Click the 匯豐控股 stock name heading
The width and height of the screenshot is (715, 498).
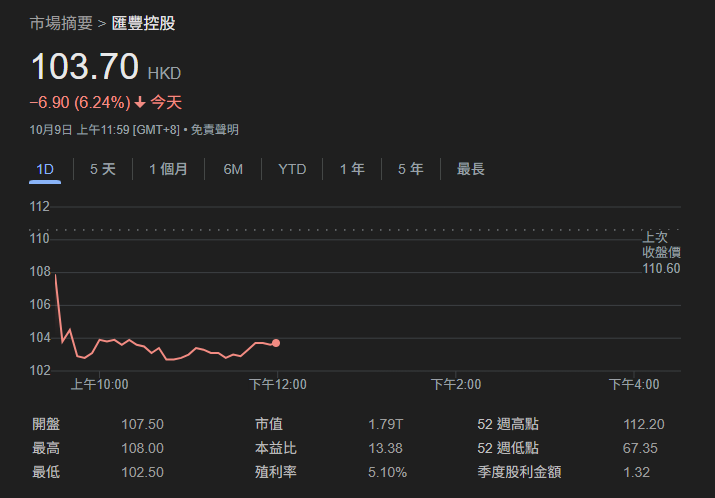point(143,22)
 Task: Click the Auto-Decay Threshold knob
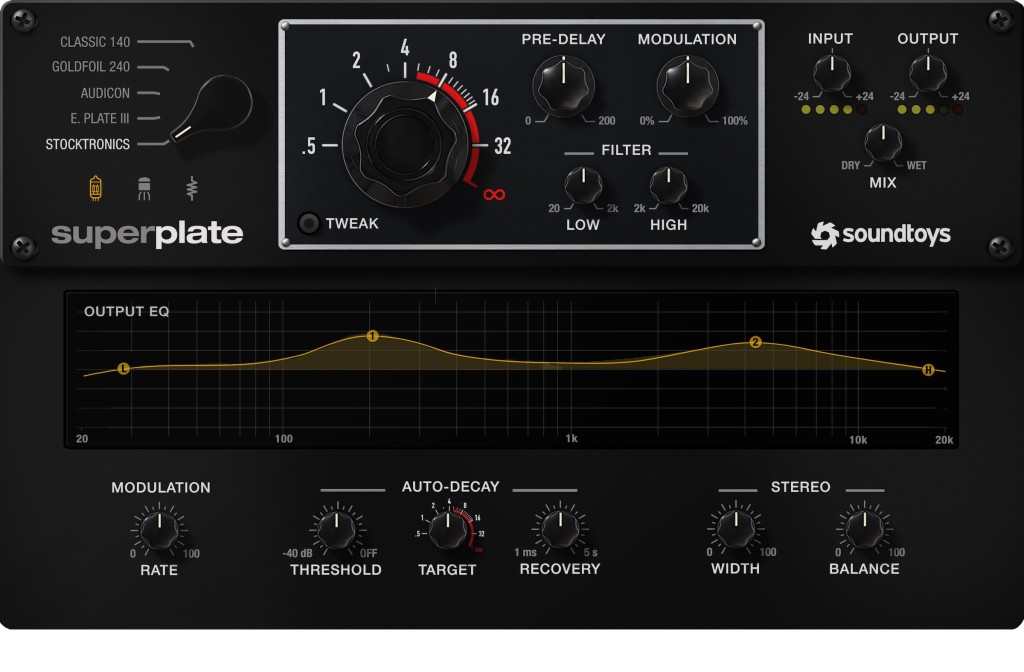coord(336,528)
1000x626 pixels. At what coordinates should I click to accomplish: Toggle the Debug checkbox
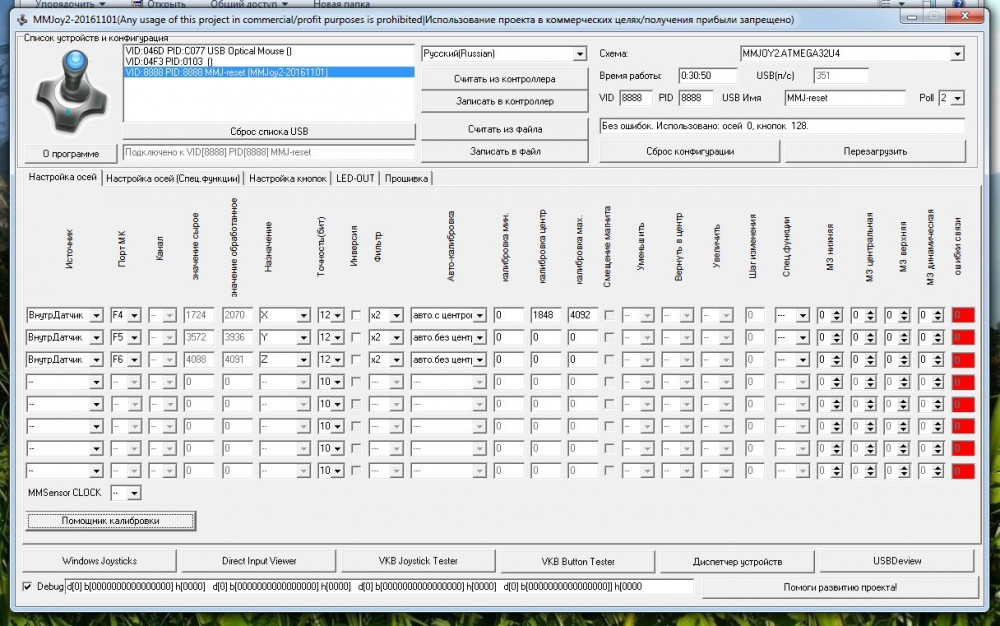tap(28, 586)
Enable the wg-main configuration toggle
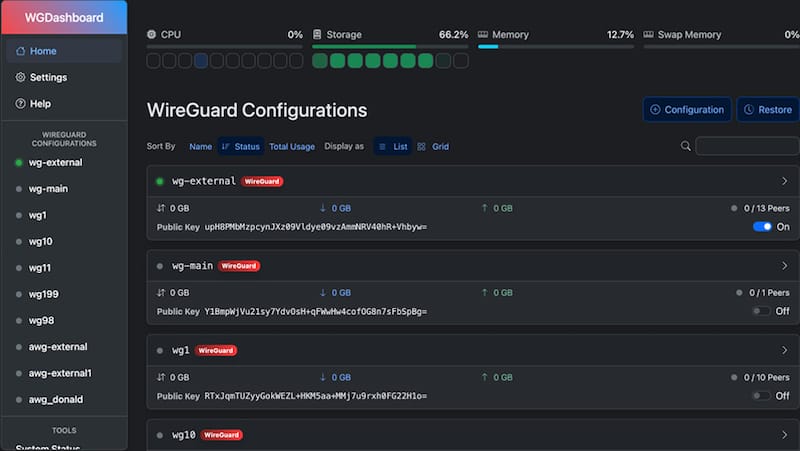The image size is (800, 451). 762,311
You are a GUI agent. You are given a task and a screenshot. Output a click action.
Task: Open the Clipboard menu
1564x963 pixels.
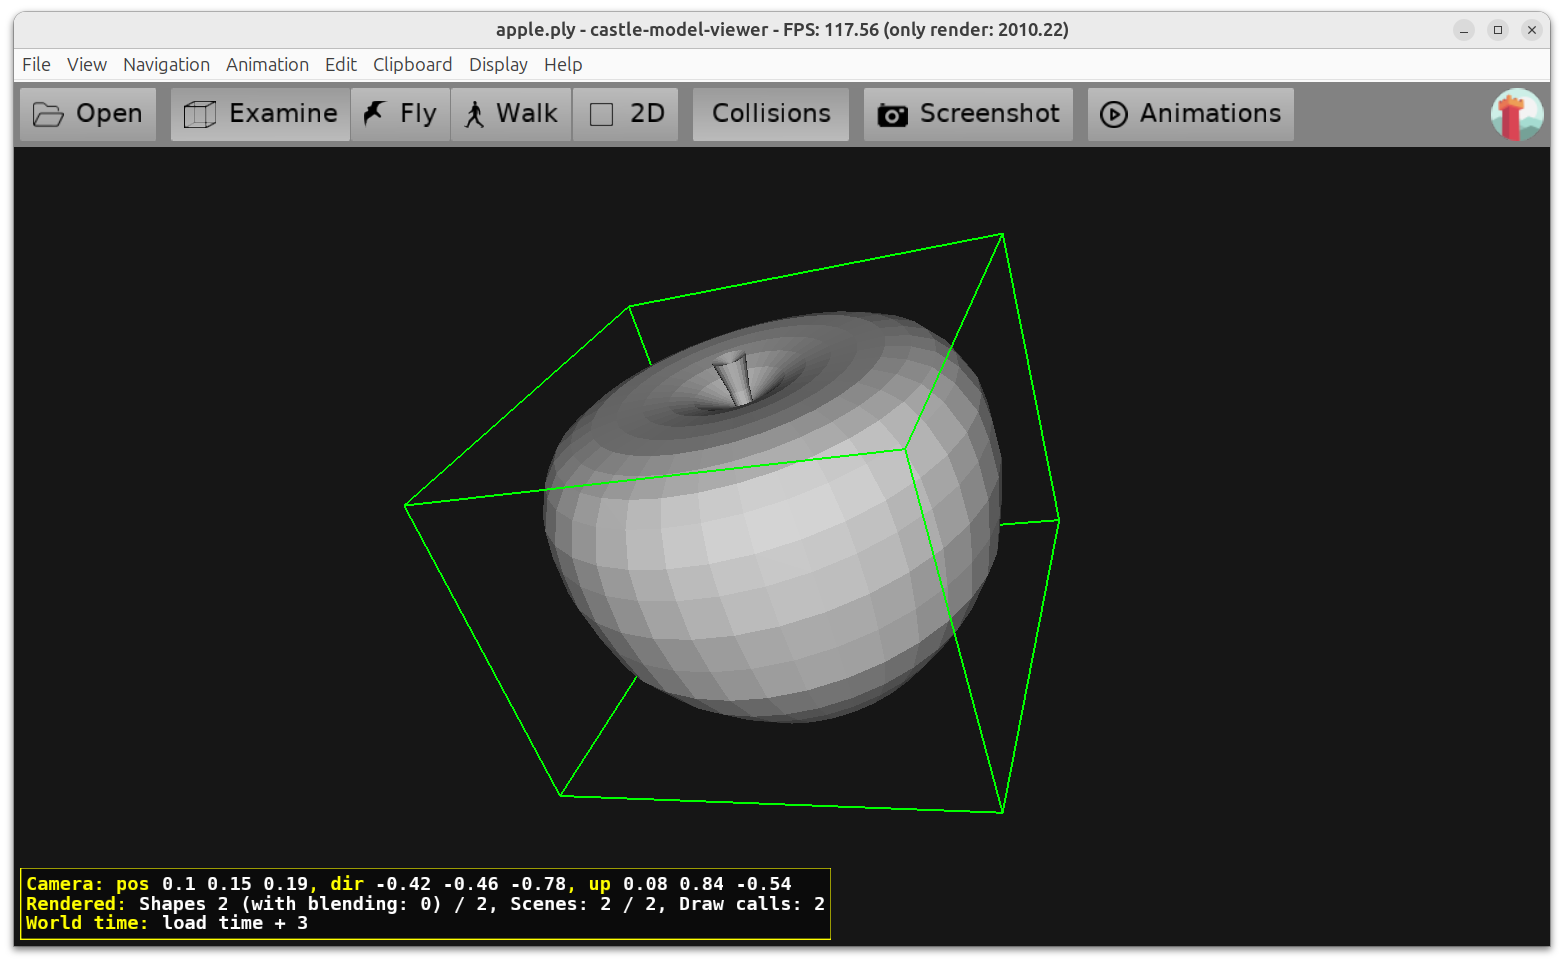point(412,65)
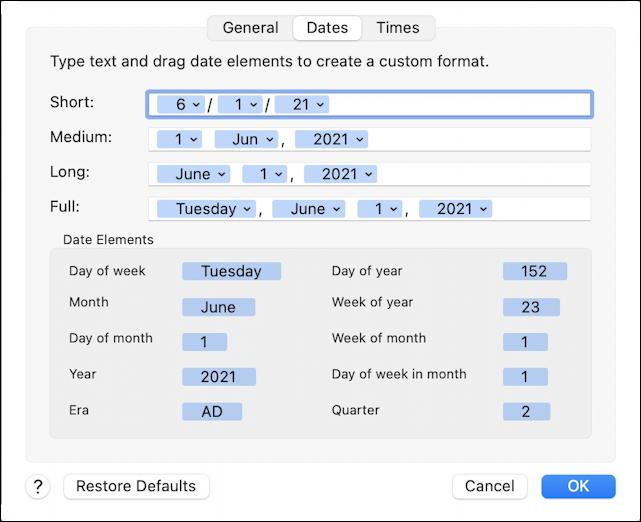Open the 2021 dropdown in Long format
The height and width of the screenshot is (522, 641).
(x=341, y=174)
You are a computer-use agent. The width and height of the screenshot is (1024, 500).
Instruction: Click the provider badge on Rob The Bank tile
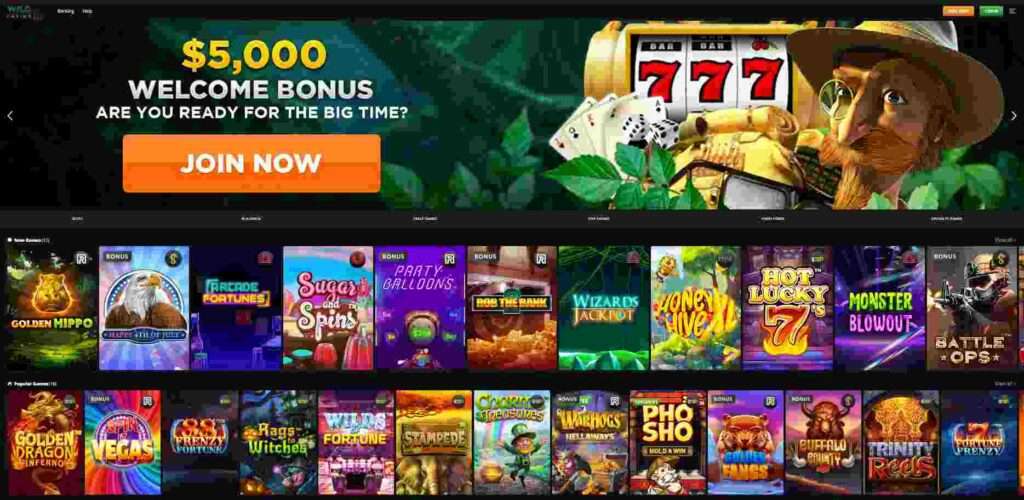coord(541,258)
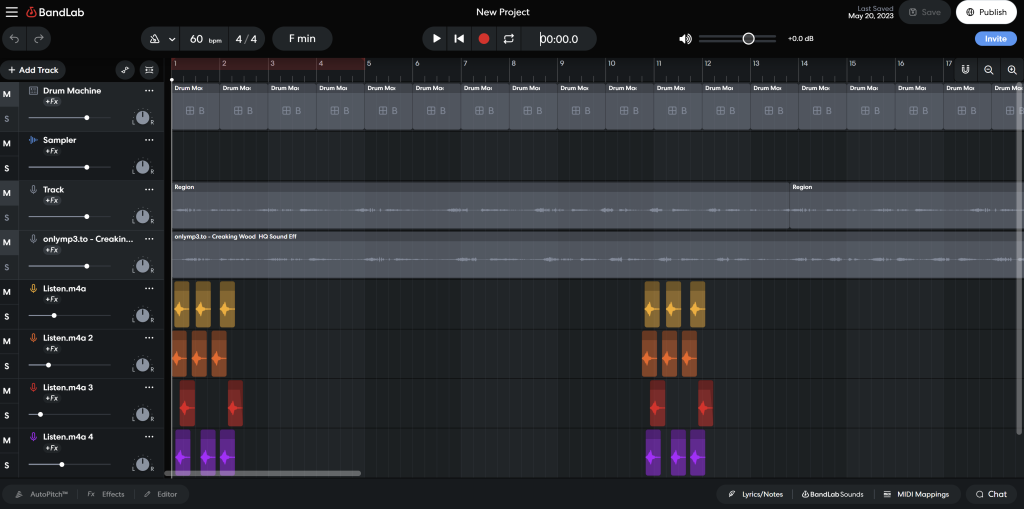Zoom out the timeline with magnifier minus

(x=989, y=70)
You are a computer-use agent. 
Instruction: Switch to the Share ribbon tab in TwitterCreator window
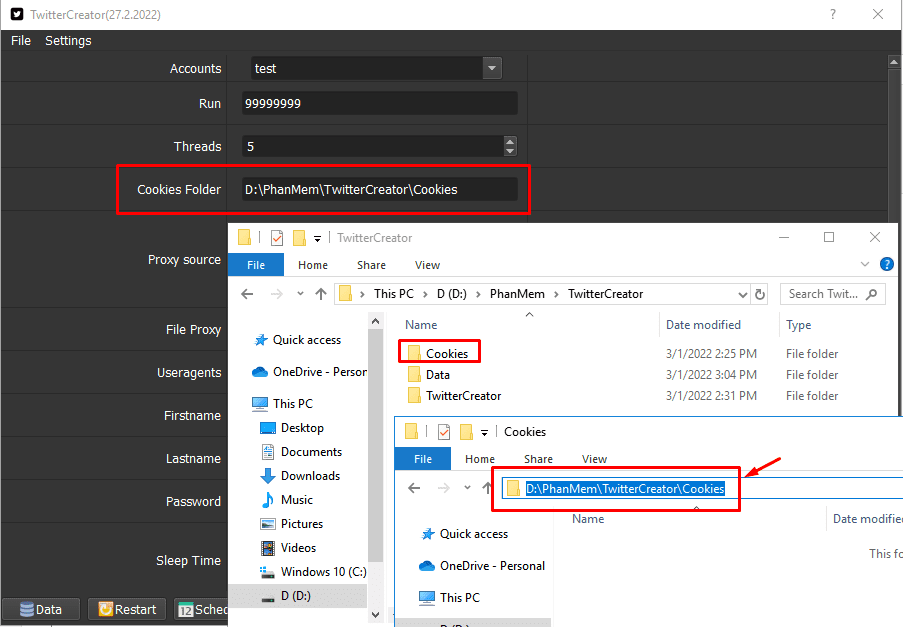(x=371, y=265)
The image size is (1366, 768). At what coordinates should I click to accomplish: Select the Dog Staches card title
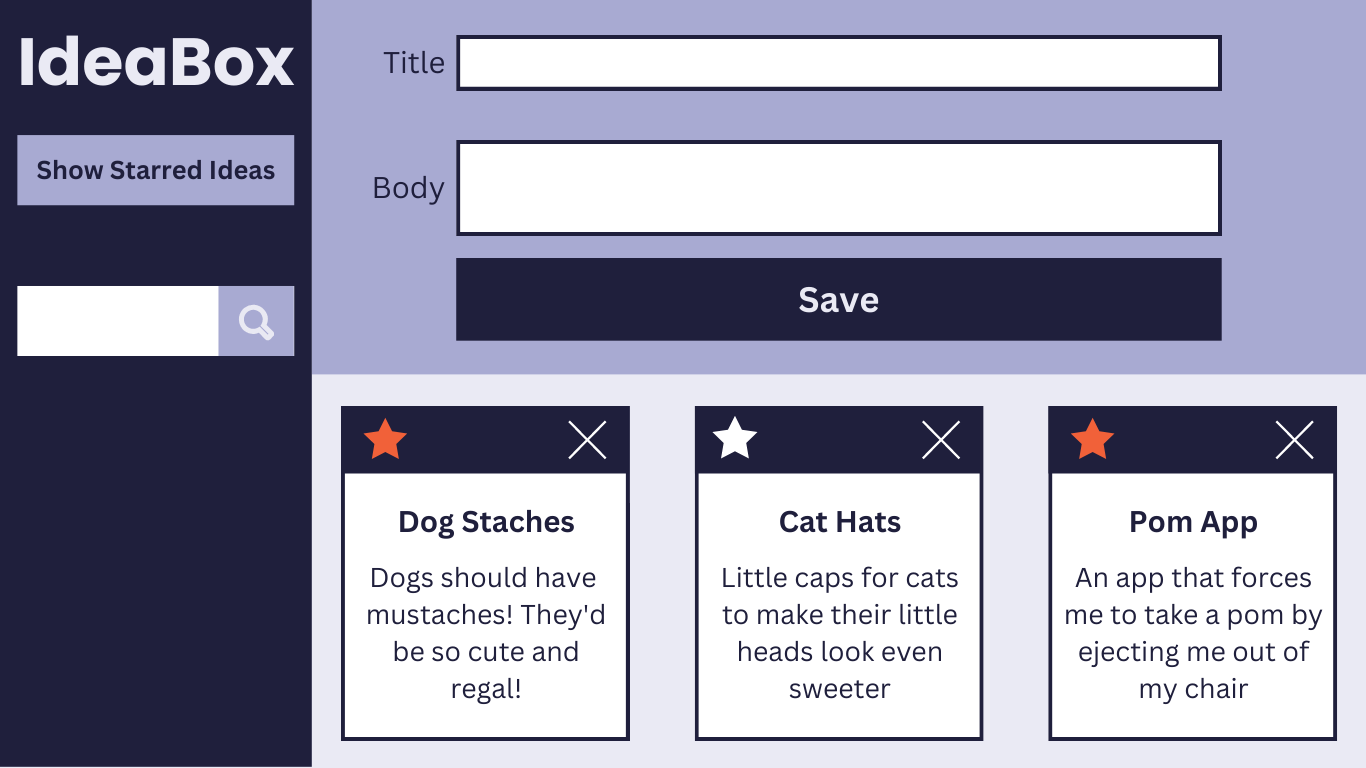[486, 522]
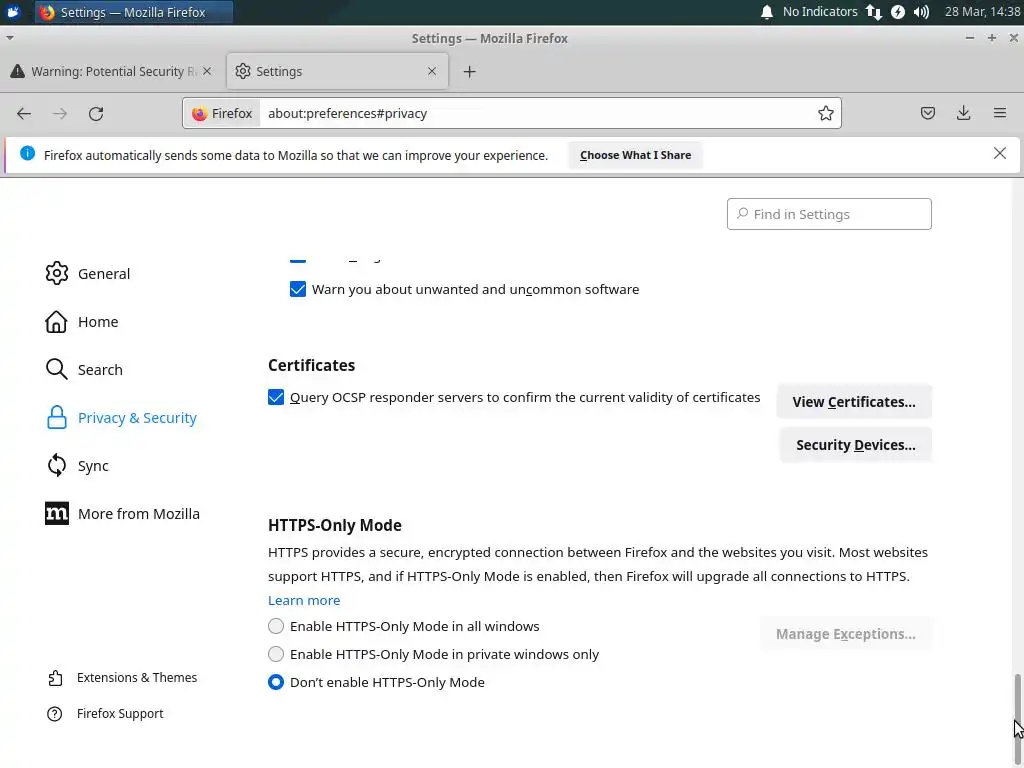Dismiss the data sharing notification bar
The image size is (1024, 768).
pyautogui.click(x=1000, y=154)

## Task goal
Repeat exactly the lines from the one containing "1000x626 pixels. At" to the last line of the records above, including both, and leave out any pictures.

## Answer to this problem
1000x626 pixels. At what coordinates should I click to accomplish: Toggle the Debug checkbox
tap(28, 586)
Enable the wg-main configuration toggle
The image size is (800, 451). 762,311
You are a GUI agent. You are given a task and a screenshot. Output a click action.
Task: Open the Clipboard menu
1564x963 pixels.
point(412,65)
Open the 2021 dropdown in Long format
The height and width of the screenshot is (522, 641).
(x=341, y=174)
You are a computer-use agent. The width and height of the screenshot is (1024, 500).
Instruction: Click the provider badge on Rob The Bank tile
coord(541,258)
Zoom out the timeline with magnifier minus

(x=989, y=70)
You are a computer-use agent. 
Instruction: Switch to the Share ribbon tab in TwitterCreator window
(x=371, y=265)
The image size is (1366, 768). At what coordinates should I click to accomplish: Select the Dog Staches card title
[486, 522]
Dismiss the data sharing notification bar
The image size is (1024, 768).
pyautogui.click(x=1000, y=154)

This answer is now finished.